▸ EXERCISE BRIEF: Below is a listing. Gather each line of it that contains "table".

** SUPPLIED RECORDS follows **

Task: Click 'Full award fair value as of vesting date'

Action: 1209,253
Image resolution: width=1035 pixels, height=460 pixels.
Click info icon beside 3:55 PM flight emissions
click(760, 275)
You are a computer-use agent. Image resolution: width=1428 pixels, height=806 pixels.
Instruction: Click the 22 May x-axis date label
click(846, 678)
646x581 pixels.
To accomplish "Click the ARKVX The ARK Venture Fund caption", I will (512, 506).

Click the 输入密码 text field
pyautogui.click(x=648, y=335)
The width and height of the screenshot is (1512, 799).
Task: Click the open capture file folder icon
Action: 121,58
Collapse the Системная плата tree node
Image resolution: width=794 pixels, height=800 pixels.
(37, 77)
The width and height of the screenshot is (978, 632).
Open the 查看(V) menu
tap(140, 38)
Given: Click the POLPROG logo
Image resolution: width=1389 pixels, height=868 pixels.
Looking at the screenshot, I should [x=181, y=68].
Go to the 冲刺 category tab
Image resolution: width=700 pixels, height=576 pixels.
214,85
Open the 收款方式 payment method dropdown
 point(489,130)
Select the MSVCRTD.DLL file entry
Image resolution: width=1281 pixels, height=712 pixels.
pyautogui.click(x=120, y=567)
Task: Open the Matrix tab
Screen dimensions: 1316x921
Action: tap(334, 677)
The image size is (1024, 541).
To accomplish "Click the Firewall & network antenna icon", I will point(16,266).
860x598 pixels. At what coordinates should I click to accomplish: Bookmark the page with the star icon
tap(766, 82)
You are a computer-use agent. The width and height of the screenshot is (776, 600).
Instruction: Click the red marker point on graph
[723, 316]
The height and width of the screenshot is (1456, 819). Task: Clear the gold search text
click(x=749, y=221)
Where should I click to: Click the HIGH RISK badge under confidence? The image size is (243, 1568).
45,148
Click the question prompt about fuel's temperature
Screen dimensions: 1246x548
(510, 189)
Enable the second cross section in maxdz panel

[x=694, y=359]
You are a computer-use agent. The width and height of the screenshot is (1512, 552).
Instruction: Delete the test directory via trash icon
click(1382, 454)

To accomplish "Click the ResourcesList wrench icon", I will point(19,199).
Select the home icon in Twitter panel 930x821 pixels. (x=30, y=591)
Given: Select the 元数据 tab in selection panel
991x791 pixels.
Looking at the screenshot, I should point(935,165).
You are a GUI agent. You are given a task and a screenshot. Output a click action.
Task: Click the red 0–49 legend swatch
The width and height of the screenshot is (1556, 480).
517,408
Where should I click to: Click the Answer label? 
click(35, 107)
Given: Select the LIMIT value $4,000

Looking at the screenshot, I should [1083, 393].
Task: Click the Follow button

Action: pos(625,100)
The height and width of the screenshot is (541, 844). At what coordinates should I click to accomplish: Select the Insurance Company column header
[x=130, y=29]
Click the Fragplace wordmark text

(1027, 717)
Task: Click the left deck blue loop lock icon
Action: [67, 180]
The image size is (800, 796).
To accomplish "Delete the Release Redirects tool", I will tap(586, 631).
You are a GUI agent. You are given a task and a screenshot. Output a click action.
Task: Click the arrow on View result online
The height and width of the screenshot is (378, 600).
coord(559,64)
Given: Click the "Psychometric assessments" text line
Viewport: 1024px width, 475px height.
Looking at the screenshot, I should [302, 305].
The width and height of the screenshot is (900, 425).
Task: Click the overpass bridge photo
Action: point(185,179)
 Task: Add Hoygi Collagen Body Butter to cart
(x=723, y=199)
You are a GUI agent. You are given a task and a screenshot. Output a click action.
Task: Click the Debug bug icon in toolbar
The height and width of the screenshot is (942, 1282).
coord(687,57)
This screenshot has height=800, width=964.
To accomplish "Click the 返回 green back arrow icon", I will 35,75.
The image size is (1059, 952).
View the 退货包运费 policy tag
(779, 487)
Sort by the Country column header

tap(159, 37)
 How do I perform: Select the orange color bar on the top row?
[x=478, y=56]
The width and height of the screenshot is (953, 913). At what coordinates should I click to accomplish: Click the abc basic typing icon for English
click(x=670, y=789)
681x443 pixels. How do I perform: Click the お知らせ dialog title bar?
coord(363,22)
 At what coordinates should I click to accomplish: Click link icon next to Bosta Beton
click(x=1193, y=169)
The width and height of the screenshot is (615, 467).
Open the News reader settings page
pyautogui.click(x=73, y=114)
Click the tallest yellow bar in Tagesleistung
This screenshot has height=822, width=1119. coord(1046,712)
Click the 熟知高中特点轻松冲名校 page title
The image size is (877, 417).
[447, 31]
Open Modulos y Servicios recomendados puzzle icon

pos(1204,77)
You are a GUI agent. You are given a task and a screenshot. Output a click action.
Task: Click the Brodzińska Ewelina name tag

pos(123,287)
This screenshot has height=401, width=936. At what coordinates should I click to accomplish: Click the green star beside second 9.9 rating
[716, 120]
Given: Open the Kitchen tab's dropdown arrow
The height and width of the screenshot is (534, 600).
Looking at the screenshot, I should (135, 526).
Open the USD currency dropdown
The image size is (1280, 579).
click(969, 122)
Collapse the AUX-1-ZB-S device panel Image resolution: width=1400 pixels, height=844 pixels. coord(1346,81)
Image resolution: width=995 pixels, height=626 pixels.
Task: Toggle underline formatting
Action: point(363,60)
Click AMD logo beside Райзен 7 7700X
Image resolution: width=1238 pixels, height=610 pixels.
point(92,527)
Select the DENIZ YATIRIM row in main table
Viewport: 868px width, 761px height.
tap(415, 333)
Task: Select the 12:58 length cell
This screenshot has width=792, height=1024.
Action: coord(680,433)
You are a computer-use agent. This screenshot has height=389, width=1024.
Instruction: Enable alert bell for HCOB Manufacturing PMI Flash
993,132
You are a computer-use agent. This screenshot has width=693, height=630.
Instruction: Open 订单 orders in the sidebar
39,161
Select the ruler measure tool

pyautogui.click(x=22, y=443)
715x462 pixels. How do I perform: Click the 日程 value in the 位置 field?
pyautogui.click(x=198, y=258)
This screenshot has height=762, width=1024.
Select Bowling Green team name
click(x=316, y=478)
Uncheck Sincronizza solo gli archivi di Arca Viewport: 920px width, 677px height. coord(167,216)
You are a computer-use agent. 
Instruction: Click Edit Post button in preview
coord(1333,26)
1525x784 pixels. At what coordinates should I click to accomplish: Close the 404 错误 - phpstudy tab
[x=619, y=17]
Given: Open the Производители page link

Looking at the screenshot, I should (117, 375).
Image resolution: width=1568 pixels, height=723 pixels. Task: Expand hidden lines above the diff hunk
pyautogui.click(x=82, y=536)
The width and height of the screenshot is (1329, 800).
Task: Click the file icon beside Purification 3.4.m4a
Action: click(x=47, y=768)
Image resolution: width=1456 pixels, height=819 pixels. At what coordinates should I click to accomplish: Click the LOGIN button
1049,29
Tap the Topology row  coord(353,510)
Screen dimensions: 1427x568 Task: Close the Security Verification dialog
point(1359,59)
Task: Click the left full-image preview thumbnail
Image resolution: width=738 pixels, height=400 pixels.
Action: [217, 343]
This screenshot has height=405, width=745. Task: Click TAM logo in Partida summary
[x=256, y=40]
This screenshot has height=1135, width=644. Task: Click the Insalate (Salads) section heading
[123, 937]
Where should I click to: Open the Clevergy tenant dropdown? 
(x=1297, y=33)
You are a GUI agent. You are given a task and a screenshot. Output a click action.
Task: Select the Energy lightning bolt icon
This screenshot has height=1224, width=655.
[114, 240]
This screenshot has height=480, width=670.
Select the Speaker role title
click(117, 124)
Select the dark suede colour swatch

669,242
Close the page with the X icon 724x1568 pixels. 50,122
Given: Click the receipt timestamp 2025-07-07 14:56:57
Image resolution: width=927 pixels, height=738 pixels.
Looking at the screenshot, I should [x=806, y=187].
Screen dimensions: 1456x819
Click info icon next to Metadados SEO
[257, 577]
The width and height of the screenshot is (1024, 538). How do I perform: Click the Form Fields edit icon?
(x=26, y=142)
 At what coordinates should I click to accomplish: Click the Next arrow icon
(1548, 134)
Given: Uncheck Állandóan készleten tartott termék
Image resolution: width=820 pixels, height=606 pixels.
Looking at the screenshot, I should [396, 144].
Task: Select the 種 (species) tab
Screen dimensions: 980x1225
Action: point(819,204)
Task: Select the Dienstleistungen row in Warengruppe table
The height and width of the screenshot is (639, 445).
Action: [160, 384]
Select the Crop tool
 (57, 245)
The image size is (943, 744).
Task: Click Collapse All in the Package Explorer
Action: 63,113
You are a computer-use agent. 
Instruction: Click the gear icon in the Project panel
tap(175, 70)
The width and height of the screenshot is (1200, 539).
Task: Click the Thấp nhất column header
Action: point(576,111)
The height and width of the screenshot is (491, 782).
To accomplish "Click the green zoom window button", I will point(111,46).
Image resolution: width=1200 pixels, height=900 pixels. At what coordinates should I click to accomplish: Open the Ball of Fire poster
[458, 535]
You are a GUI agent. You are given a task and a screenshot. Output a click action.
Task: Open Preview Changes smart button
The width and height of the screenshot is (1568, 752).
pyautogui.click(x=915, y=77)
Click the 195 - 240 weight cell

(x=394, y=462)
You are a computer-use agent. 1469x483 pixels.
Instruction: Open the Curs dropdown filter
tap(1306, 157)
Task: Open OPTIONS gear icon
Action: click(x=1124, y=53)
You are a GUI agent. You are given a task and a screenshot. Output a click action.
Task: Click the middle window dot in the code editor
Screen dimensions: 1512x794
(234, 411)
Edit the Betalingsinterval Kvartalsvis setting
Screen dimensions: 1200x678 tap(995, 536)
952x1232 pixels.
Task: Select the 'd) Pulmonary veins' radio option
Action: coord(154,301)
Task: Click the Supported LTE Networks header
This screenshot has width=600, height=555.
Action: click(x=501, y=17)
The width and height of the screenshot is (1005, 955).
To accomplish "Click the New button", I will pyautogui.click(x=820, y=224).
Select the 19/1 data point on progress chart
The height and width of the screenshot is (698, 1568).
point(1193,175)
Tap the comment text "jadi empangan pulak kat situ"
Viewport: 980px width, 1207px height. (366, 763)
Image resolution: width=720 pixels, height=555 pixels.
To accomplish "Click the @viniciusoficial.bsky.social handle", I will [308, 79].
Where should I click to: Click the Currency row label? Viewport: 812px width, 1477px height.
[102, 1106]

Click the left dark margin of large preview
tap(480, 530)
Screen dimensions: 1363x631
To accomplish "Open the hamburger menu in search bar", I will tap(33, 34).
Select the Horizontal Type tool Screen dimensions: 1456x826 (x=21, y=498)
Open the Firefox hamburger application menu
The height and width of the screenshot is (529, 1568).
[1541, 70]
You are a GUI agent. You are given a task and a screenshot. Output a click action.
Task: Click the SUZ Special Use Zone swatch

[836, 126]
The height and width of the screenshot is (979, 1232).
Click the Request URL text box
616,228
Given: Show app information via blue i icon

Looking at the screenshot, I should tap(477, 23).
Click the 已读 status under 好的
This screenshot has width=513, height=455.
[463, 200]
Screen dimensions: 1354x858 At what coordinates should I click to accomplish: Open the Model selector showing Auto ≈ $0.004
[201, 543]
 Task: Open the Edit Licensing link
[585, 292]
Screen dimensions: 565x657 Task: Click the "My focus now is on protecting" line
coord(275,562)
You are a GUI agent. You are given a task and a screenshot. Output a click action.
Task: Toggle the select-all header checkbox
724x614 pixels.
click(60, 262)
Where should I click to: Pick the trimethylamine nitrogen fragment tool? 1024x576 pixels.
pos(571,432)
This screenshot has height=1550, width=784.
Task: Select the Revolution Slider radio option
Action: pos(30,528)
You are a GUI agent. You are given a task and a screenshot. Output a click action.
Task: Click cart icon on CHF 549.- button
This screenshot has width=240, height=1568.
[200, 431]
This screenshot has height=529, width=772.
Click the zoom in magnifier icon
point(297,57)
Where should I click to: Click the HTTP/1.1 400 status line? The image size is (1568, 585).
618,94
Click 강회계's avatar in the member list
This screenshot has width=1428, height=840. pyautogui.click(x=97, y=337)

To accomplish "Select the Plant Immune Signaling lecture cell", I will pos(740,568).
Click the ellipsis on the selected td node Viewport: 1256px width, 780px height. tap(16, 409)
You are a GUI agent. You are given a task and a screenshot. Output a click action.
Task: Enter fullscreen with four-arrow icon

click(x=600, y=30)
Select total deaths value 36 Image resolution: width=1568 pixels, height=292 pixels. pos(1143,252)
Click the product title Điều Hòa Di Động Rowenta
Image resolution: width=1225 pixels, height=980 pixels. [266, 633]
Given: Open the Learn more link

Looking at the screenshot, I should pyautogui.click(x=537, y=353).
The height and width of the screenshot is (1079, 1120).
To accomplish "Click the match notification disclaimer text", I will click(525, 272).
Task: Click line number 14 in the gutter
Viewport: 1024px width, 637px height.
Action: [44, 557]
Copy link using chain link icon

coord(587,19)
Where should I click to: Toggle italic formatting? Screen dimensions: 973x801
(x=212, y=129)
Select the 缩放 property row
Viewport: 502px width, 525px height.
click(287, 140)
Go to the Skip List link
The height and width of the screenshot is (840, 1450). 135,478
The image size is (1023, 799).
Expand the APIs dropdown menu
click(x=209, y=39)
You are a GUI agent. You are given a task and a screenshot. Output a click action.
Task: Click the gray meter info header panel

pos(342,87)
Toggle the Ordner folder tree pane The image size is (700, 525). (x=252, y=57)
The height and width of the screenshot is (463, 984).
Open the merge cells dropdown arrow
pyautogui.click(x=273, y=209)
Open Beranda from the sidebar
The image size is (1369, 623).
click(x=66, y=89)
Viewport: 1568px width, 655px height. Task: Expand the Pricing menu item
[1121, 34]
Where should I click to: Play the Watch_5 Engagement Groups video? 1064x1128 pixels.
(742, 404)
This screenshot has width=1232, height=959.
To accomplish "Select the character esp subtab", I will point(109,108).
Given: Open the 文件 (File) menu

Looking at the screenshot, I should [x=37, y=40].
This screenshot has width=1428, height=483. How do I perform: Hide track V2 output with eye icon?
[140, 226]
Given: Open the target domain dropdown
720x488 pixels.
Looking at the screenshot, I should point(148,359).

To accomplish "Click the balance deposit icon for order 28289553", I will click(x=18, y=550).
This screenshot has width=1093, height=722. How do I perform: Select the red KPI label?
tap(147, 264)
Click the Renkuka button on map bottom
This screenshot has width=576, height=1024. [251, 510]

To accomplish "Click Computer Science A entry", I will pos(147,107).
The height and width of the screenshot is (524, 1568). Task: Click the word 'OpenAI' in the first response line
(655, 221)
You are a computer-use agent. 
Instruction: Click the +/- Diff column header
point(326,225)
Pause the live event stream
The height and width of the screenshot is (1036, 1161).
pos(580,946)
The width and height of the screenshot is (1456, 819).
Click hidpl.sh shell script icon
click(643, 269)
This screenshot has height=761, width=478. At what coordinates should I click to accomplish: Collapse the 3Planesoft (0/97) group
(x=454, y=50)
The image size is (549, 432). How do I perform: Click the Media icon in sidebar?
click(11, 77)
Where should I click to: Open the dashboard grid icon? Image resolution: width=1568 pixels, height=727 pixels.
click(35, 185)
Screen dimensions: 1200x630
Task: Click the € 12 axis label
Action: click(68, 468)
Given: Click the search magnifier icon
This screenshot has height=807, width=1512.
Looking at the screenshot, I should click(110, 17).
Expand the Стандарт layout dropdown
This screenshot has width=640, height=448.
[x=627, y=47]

** End of SUPPLIED RECORDS **

▸ RESULT:
Select the DENIZ YATIRIM row in main table
Task: Select the Dienstleistungen row in Warengruppe table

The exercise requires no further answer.